• _SUPPLIED MATERIAL_
──────────────────────────────
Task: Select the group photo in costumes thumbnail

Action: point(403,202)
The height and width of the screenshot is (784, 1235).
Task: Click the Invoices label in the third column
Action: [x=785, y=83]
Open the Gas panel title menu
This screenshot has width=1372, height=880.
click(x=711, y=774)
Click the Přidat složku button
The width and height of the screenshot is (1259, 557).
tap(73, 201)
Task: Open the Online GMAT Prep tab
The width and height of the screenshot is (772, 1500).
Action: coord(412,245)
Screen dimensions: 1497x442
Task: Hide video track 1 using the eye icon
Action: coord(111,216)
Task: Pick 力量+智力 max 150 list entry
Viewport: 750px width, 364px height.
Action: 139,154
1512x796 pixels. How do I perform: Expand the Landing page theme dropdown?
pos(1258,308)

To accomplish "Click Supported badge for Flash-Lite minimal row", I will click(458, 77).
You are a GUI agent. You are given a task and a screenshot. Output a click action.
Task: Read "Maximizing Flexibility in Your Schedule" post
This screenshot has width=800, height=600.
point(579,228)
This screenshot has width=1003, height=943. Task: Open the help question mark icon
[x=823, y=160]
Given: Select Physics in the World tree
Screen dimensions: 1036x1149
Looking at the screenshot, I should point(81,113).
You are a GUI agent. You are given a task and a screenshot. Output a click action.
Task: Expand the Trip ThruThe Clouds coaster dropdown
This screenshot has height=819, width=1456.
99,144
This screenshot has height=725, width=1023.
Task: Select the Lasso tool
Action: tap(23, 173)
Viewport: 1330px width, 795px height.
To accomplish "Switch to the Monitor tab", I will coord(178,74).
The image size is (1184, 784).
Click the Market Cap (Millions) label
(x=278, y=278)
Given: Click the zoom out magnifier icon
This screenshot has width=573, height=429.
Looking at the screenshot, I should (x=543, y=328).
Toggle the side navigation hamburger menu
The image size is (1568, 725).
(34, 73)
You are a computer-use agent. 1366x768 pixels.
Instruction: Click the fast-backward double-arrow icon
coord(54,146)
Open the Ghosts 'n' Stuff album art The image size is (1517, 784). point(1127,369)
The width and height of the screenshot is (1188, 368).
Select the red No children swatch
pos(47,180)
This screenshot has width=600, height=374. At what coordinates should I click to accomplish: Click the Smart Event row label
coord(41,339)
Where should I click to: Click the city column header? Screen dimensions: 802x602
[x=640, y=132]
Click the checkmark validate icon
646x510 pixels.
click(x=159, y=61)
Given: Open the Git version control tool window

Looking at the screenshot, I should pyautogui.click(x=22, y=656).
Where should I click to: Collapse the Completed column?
──────────────────────────────
• _TASK INSTRUCTIONS_
Reproduce every one of the records above, word for word and in the same order.

• _CORRECT RESPONSE_
Task: Select the group photo in costumes thumbnail

Action: point(403,202)
The height and width of the screenshot is (784, 1235).
Task: Click the Invoices label in the third column
Action: [x=785, y=83]
Open the Gas panel title menu
This screenshot has width=1372, height=880.
click(x=711, y=774)
Click the Přidat složku button
The width and height of the screenshot is (1259, 557).
tap(73, 201)
Task: Open the Online GMAT Prep tab
The width and height of the screenshot is (772, 1500).
Action: coord(412,245)
Screen dimensions: 1497x442
Task: Hide video track 1 using the eye icon
Action: coord(111,216)
Task: Pick 力量+智力 max 150 list entry
Viewport: 750px width, 364px height.
Action: 139,154
1512x796 pixels. How do I perform: Expand the Landing page theme dropdown?
pos(1258,308)

To accomplish "Click Supported badge for Flash-Lite minimal row", I will click(458, 77).
You are a GUI agent. You are given a task and a screenshot. Output a click action.
Task: Read "Maximizing Flexibility in Your Schedule" post
This screenshot has width=800, height=600.
point(579,228)
This screenshot has width=1003, height=943. Task: Open the help question mark icon
[x=823, y=160]
Given: Select Physics in the World tree
Screen dimensions: 1036x1149
Looking at the screenshot, I should point(81,113).
You are a GUI agent. You are given a task and a screenshot. Output a click action.
Task: Expand the Trip ThruThe Clouds coaster dropdown
This screenshot has height=819, width=1456.
99,144
This screenshot has height=725, width=1023.
Task: Select the Lasso tool
Action: tap(23, 173)
Viewport: 1330px width, 795px height.
To accomplish "Switch to the Monitor tab", I will coord(178,74).
The image size is (1184, 784).
Click the Market Cap (Millions) label
(x=278, y=278)
Given: Click the zoom out magnifier icon
This screenshot has width=573, height=429.
Looking at the screenshot, I should (x=543, y=328).
Toggle the side navigation hamburger menu
The image size is (1568, 725).
(34, 73)
You are a computer-use agent. 1366x768 pixels.
Instruction: Click the fast-backward double-arrow icon
coord(54,146)
Open the Ghosts 'n' Stuff album art The image size is (1517, 784). point(1127,369)
The width and height of the screenshot is (1188, 368).
Select the red No children swatch
pos(47,180)
This screenshot has width=600, height=374. At what coordinates should I click to accomplish: Click the Smart Event row label
coord(41,339)
Where should I click to: Click the city column header? Screen dimensions: 802x602
[x=640, y=132]
Click the checkmark validate icon
646x510 pixels.
click(x=159, y=61)
Given: Open the Git version control tool window

Looking at the screenshot, I should pyautogui.click(x=22, y=656).
Where should I click to: Collapse the Completed column?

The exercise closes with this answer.